Он явно хотел было ещё что-то сказать, но устало опустил руки и надолго замолчал.
Вновь дал ему время подумать, и после минуты тишины произнёс, подведя его к нужной мысли.
— Одним словом, машину я вести могу. Осталось только её добыть, но, как мы видим, с этим нам повезло. Грузовик стоит недалеко. А водитель ушёл. Лучше варианта нам не найти.
— Но почему не пешком-то? Ведь проще же на своих двоих! Зачем связываться с техникой⁈
— А затем, что, посуди сам, пробираясь по кустам и дворам, мы с очень большой долей вероятности будем обнаружены и уничтожены. — Как-то незаметно перешёл я на «ты». — Поэтому этот вариант выхода из города отпадает. Остаётся один — выбираться прямо сейчас, причём на виду у немцев. Выход из города с помощью автотранспорта — самый лучший вариант из всех возможных. Повторяю, они никогда и ни за что не подумают, что тут, среди их боевых порядков на их же машине разъезжают красноармейцы.
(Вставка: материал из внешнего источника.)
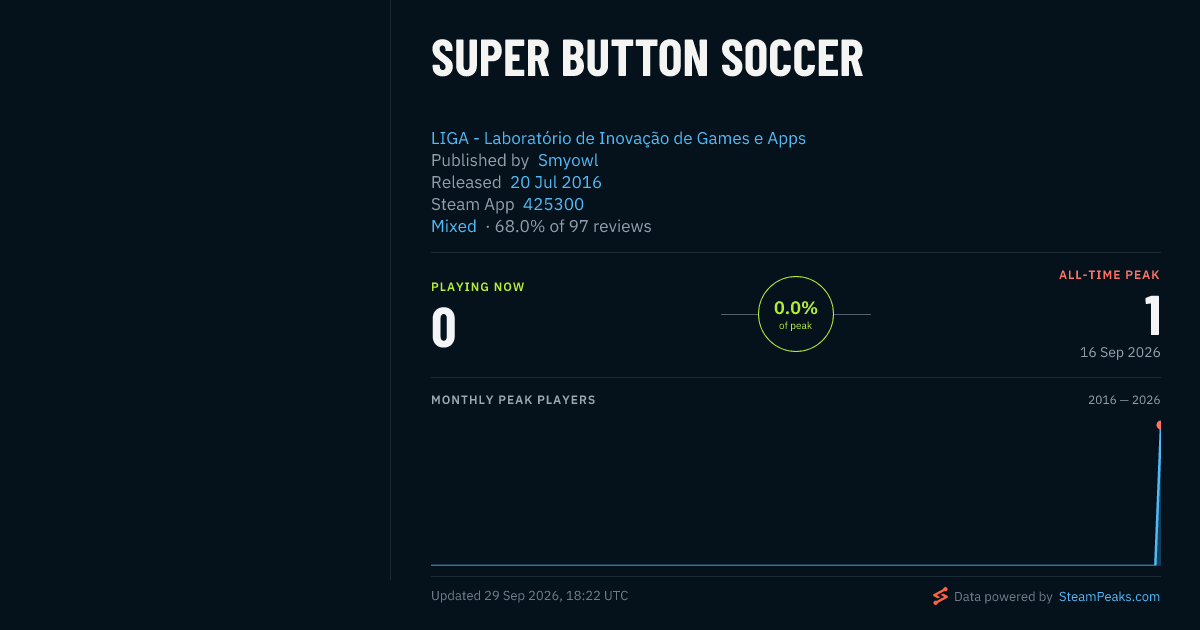Viewport: 1200px width, 630px height.
Task: Open the LIGA developer link
Action: [618, 138]
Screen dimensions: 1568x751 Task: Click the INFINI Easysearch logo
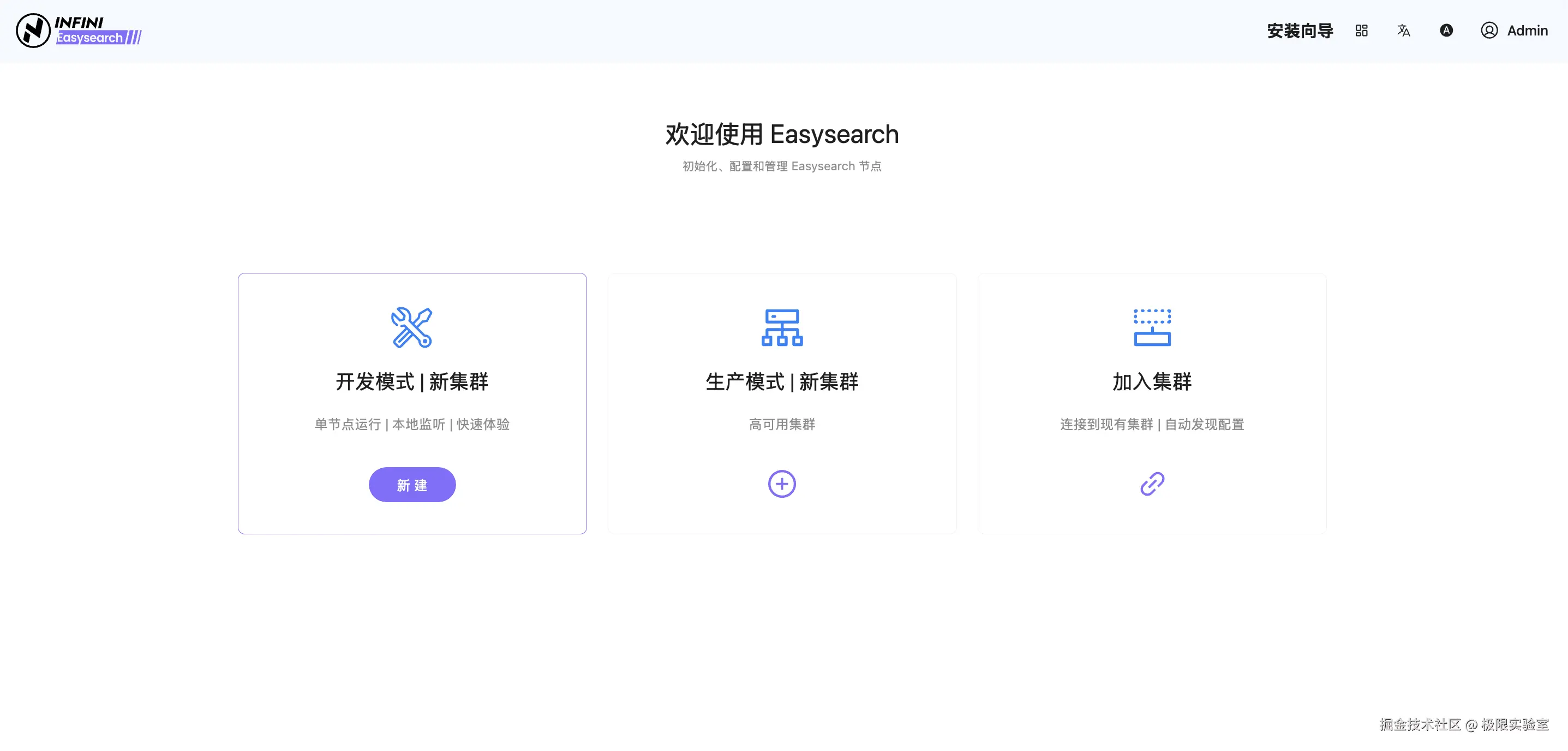click(79, 31)
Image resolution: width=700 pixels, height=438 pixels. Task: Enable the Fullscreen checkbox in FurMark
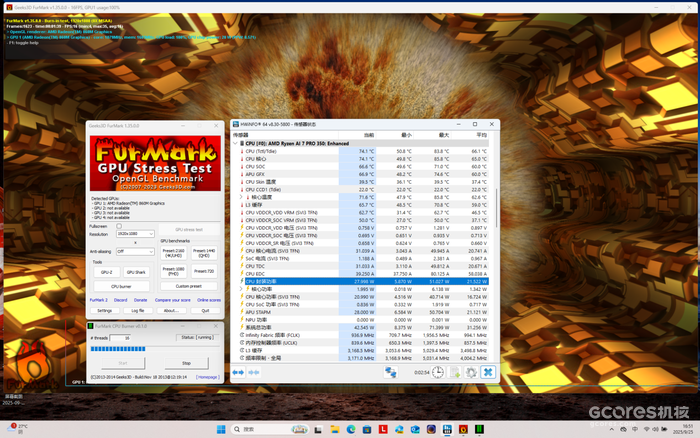pos(120,226)
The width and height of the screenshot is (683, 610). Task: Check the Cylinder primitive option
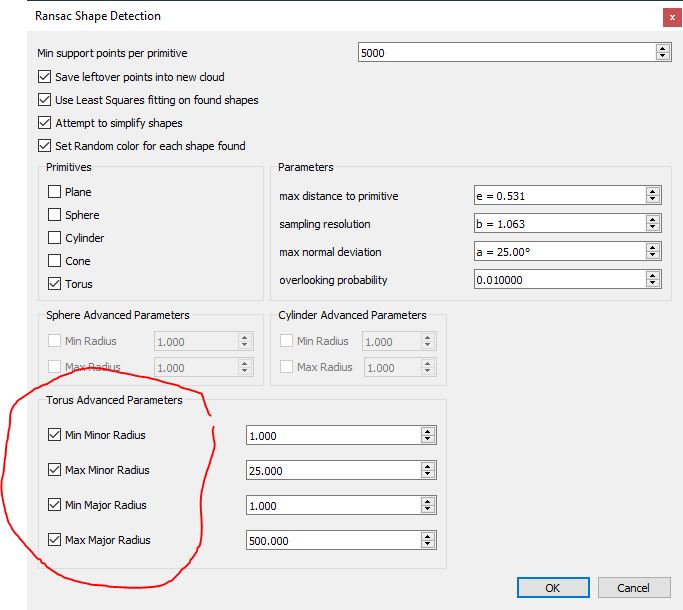coord(54,238)
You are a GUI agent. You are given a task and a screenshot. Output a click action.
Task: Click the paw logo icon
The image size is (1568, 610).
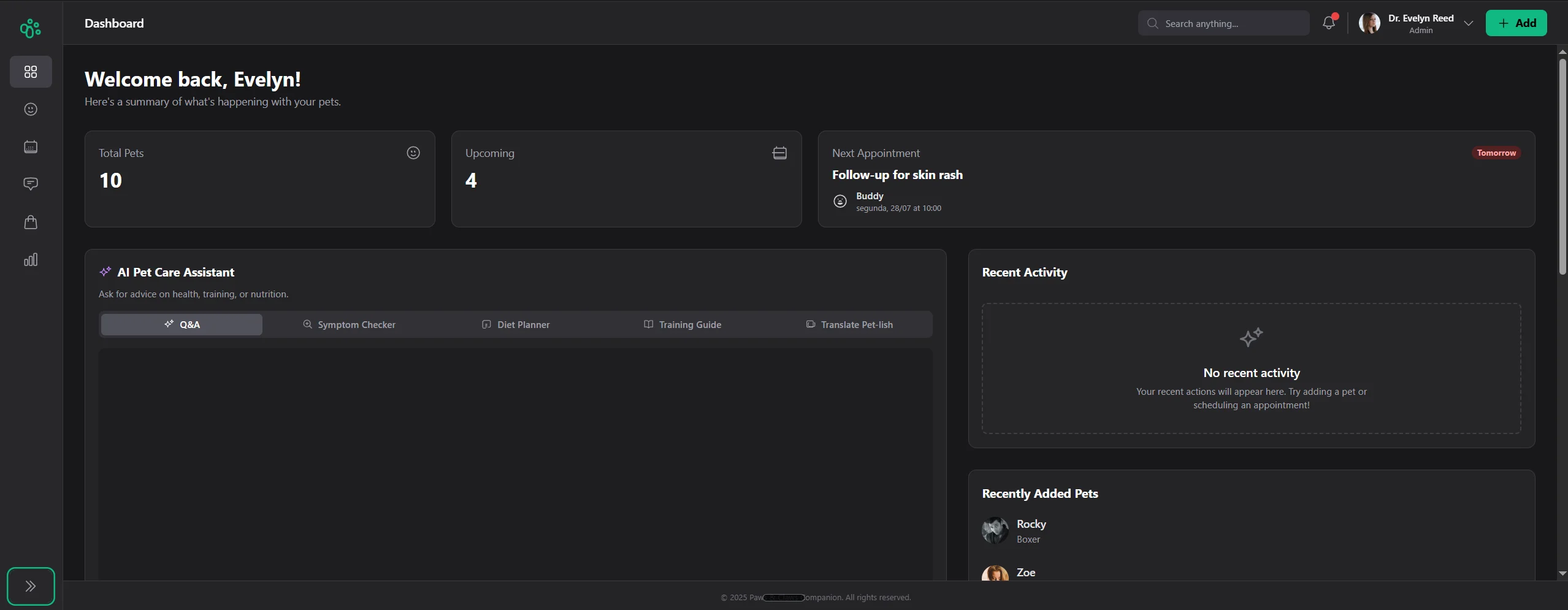(30, 28)
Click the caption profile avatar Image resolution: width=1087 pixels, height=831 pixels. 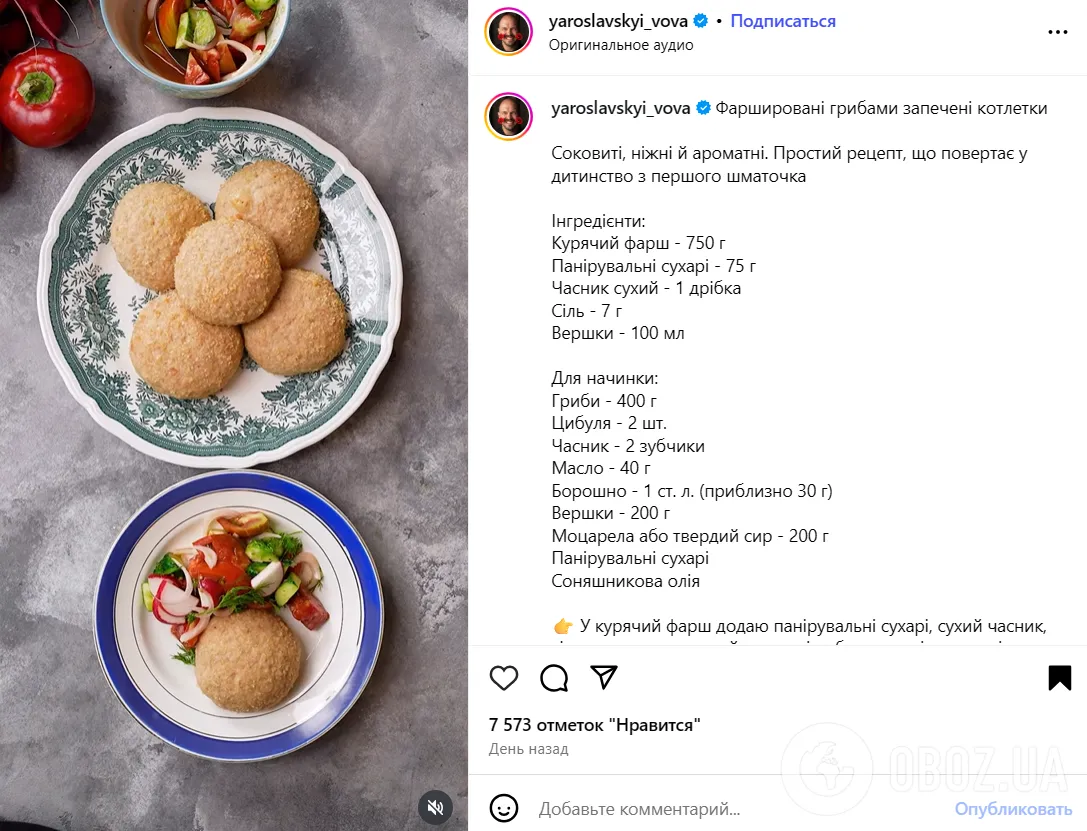pyautogui.click(x=509, y=116)
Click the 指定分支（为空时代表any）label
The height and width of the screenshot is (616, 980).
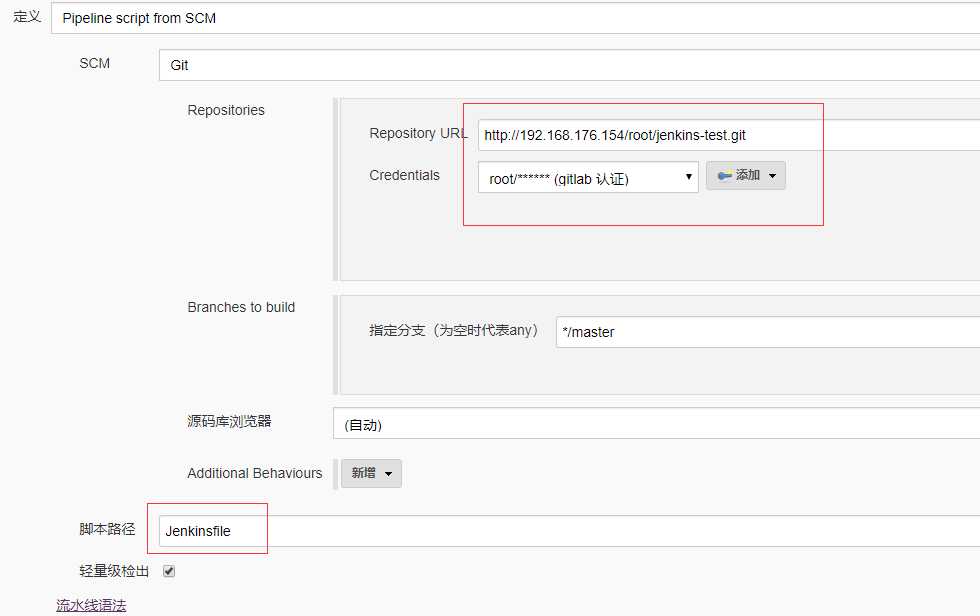click(454, 330)
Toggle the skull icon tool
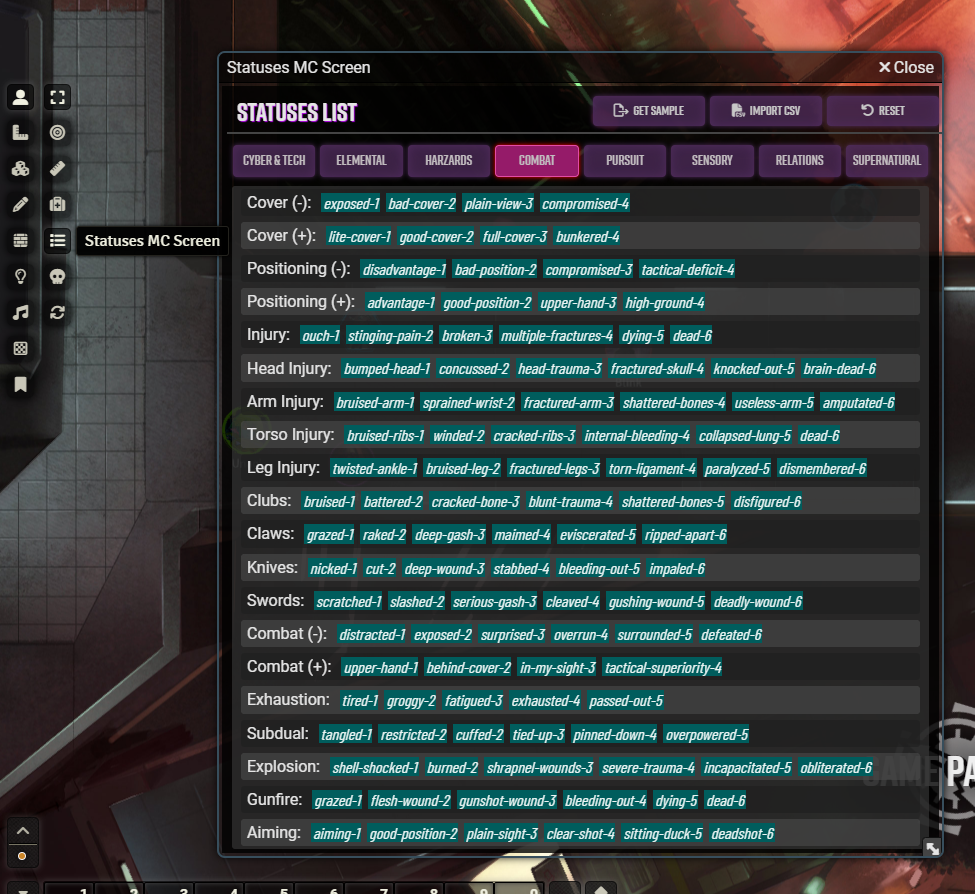The height and width of the screenshot is (894, 975). (58, 277)
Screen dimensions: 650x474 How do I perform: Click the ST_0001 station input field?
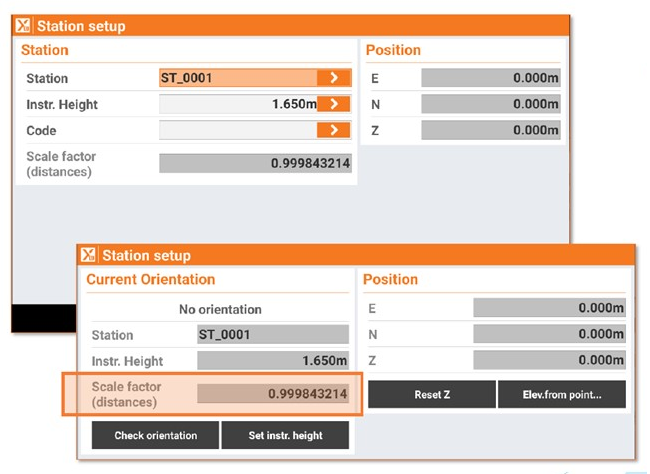pyautogui.click(x=238, y=78)
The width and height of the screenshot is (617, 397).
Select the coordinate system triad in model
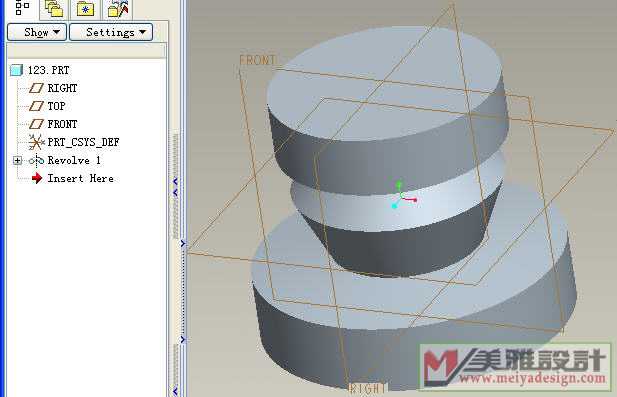[x=402, y=196]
— Хорошо, пусть так — не подумают. А если в машине ключей нет?
— Заведу, замкнув провода питания. Я, вроде бы видел, что так машину заводили.
— Ты, что, дома машины воровал?
— Да нет, говорю же: на занятиях по ГТО видел. Во всяком случае, мне так кажется.
— Кажется ему, — недовольно пробурчал Воронцов и сделал очередное предположение: — А что, если, когда мы будем угонять грузовик, нас заметят? Что тогда делать будем?
— Кто заметит? Вы же сказали, что водителя там нет.
— А если с улицы заметят?
— Мы аккуратно постараемся. Проберёмся в темноте и всё. Тем более ночь на дворе и дождь. Кому охота на улицу пялиться в такую погоду?
— А если всё же заметят? — продолжил допрашивать тот.
Я вздохнул и, пожав плечами, дал ему не менее логичный и очевидный ответ:
— Тогда мы примем бой. И если судьба от нас отвернётся, то погибнем, забрав с собой как можно больше врагов!
Лейтенант хмыкнул и, покачав головой, прошептал:
— Ишь, какой отважный!
Я не стал вступать в бесполезную полемику, а перевёл разговор в более актуальное русло.
— Так значит, у нас кроме винтовки с примкнутым штыком, ничего нет?
— Почему нет? Есть, — вздохнул лейтенант и достал из кармана брюк револьвер, а из-за пояса нож-финку. — Револьвер и финка, подарок на память. Трофеи, которые мне подарил мой друг, командир, что прошёл всю гражданскую войну и работал в ЧК.
— Ясно, — кивнул я. — Тогда предлагаю револьвер и финку выдать во временное пользование мне.
— С какой целью? — Поинтересовался лейтенант.
— Ну так ведь именно я сяду за руль грузовика. С револьвером мне будет проще принять бой, если в этом возникнет необходимость. С винтовкой-то я точно управиться за баранкой не смогу. Кто её крутить-то будет, если стрелять понадобится? Поэтому пусть винтовка будет у Вас. И Вы прикрывать меня ею будете, в том числе и тогда, когда я в кабину полезу. Вы говорите, водитель ушёл в здание?
— Да, — кивнул лейтенант. — Минут пять назад.
— Вот и славно. Вот и пусть отдыхает. А нам пора.
— Что, сейчас?
— А чего ждать-то? Раньше начнём, раньше кончим, в смысле, выберемся к своим, — сказал я и вопросительно посмотрел на Воронцова, опять забыв, что он ничего не видит в окружающей нас темноте.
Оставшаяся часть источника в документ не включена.